Work required: Return every one of the lines below unchanged, character for character.
---------- Dataset records ----------
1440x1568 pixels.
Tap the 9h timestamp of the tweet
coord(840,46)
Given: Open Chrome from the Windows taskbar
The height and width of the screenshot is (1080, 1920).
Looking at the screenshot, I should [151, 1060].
----------
Answer to the exercise:
1440x1568 pixels.
Tap the 9h timestamp of the tweet
coord(840,46)
Given: Open Chrome from the Windows taskbar
The height and width of the screenshot is (1080, 1920).
Looking at the screenshot, I should [151, 1060].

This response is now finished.